Sensacyjny amerykański organista
Amerykanin Cameron Carpenter, który w butach do tańca wysadzanych kryształkami Svarovskiego naciska organowe pedały i swój repertuar poszerza o dzieła, wydawałoby się, bardzo nie organowe, jak „Wariacje Goldbergowskie” Bacha, wydaje się, na pierwszy rzut oka (i ucha pewnie też) muzycznym showmanem. Ale to pozory. Obok zamiłowania do tworzenia wokół siebie aury Carpenter ma silną potrzebę eksplorowania granic organowej tradycji (do której się zresztą nie przyznaje) i łamania reguł, ale na to pozwala jego, niewątpliwy, geniusz. Dowiódł tego cały koncert Bachowski, który, jak jego płyta, mógłby mieć tytuł „All you need is Bach”.
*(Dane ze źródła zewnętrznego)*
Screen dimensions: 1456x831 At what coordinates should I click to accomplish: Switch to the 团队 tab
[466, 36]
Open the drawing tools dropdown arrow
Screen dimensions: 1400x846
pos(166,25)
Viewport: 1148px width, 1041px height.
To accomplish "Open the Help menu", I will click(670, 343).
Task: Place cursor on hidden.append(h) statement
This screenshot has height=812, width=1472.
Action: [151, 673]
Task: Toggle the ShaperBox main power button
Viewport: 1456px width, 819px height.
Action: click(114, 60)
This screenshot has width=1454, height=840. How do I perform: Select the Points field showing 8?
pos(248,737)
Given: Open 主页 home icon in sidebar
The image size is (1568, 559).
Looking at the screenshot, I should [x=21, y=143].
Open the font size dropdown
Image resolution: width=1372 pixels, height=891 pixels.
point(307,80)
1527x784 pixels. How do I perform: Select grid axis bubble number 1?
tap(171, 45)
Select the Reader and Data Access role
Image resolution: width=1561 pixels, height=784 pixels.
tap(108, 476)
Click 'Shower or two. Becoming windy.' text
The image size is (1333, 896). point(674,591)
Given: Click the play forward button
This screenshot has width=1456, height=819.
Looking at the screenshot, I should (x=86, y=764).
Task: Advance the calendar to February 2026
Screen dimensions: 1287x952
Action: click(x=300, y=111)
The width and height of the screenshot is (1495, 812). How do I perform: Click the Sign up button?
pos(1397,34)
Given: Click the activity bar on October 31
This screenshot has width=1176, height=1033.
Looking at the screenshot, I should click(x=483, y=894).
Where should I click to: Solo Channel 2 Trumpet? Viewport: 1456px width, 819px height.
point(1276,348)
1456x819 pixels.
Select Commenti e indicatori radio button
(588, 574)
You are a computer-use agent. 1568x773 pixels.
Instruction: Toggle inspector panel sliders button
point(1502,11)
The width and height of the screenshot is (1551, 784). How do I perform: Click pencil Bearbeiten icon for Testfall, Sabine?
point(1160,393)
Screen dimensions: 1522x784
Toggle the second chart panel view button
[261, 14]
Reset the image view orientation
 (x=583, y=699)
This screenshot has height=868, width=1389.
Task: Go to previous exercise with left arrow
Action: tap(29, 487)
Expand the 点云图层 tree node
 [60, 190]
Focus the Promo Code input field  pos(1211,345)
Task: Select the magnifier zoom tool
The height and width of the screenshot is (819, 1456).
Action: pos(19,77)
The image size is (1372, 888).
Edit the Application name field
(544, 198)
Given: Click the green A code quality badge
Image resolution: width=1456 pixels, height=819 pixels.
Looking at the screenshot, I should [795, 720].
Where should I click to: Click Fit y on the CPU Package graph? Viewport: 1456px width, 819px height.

Prawykonania utworów, zamówienie ukraińskie
Zachwyciła wszystkich bez wyjątku VIII Symfonia „Hymny Banganarti” Pawła Łukaszewskiego, dziś jednego z najbardziej inspirujących polskich kompozytorów współczesnych. Wykonana w Katedrze św. Marii Magdaleny (jak za starych dobrych czasów Festiwalu Wratislavia Cantans) pod dyrekcją Norberta Twórczyńskiego jest świetną wizytówką nowej polskiej muzyki, niezwykle sensualnej. To zamówienie Narodowego Forum Muzyki, więc cieszy tym bardziej.
Drugim z zamówień, jakie zrobił już Andrzej Kosendiak, jest utwór, który skomponuje Oleksandr Szymko. Jego śpiewne, żałobne, przejmujące misterium sakralne „Wyraj” pod batutą Romana Rewakowicza kończyło w tym roku festiwal. Nie tylko mocny ukraiński akcent, ale też po prostu świetna kompozycja. Kolejna, właśnie zamówiona, ma dotyczyć zwycięstwa Ukrainy. Zabrzmi najszybciej jak się uda, podkreślał Andrzej Kosendiak.
Tegoroczny festiwal był jednym z najbardziej interesujących w ostatnich kilku latach, zwłaszcza jeśli chodzi o starannie dobrany repertuar oratoryjno-kantatowy, z którego słynie wrocławska impreza. Pozostawi spore pole do dyskusji i poszukiwań, bo, jak się okazało, prawykonania (zwłaszcza takie po ponad 500 latach!) mają w sobie wciąż posmak sensacji.